Mereka kemudian membahas proyek "Rainbow Bridge" secara detail. David memberikan beberapa masukan yang sangat berharga. Alya merasa terkesan dengan cara David berpikir, bagaimana ia bisa melihat peluang-peluang yang bahkan belum ia pertimbangkan. Diskusi itu berlangsung cukup lama, dan Alya merasa semakin percaya diri dengan arah yang akan mereka ambil.
Tiba-tiba, David berbicara dengan serius. "Alya," katanya, menatapnya dengan tatapan yang lebih hangat. "Saya sangat terkesan dengan ide-ide Anda dalam proyek Rainbow Bridge. Anda memiliki potensi besar."
Alya merasa gugup, namun senyum kecil mulai muncul di wajahnya. "Terima kasih, Pak," jawabnya dengan suara yang sedikit lebih ceria. "Saya juga sangat menghargai saran dan masukan Bapak."
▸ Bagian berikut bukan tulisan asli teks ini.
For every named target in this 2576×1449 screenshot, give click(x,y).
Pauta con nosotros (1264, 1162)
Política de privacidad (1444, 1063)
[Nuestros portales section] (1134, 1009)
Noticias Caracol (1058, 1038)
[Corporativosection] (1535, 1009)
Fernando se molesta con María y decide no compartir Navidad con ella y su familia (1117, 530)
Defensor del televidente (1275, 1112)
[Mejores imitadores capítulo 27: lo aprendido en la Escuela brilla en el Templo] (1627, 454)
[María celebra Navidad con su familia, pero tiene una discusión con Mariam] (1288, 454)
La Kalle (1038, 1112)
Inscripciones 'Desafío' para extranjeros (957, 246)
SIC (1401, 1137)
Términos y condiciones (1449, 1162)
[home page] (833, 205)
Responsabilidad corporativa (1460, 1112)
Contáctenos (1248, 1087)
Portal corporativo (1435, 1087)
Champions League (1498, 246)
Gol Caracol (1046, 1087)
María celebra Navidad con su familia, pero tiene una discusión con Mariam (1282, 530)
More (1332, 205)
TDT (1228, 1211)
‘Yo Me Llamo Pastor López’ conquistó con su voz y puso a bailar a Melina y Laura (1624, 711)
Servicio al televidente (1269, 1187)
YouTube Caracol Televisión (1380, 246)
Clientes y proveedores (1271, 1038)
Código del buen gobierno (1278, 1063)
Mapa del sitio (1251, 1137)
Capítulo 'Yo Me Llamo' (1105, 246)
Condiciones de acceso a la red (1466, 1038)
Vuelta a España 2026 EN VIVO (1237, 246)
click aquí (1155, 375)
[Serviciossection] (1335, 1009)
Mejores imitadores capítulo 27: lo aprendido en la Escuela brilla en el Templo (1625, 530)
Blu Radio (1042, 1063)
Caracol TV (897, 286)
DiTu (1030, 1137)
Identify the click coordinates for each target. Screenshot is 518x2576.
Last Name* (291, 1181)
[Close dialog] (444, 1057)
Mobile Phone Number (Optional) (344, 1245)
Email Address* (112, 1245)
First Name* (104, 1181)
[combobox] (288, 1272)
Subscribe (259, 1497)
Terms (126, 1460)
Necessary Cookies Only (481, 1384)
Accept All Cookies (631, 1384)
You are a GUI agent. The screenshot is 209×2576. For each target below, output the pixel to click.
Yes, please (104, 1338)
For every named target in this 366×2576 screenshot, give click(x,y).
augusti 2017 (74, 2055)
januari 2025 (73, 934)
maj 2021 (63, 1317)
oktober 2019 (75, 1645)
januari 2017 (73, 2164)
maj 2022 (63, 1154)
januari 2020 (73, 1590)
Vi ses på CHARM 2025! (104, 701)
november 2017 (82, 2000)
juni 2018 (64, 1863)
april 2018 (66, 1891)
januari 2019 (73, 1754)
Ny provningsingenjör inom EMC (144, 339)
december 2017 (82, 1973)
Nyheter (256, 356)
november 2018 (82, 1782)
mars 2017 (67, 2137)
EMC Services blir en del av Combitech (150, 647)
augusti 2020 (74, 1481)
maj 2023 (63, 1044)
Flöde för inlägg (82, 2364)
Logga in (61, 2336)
David tersenyum lebar. "Saya ingin Anda menjadi ketua tim proyek Rainbow Bridge," katanya, matanya berbinar-binar dengan kebanggaan. "Saya yakin Anda akan membawa proyek ini ke level yang lebih tinggi."
Alya hampir tidak percaya dengan apa yang baru saja didengarnya. "Benarkah, Pak?" tanyanya, hampir tak bisa menahan rasa terkejutnya.
"Ya, saya percaya Anda bisa melakukannya dengan sangat baik," jawab David dengan keyakinan. "Saya ingin Anda menunjukkan kemampuan luar biasa Anda."
Alya merasa sangat senang, matanya berbinar-binar. "Terima kasih, Pak. Saya akan berusaha untuk tidak mengecewakan Anda."
"Saya yakin Anda akan berhasil," kata David sambil tersenyum bangga. "Tunjukkan kepada kami semua kemampuan terbaik Anda."
Alya meninggalkan ruangan David dengan langkah yang ringan. Ia merasa seperti baru saja terbang tinggi, melepaskan semua beban yang sempat menekan dirinya. Kesalahan yang nyaris menghancurkan hari itu ternyata justru membuka kesempatan besar baginya. David, yang sebelumnya tampak dingin dan misterius, kini muncul dengan sisi lain yang lebih hangat dan penuh perhatian.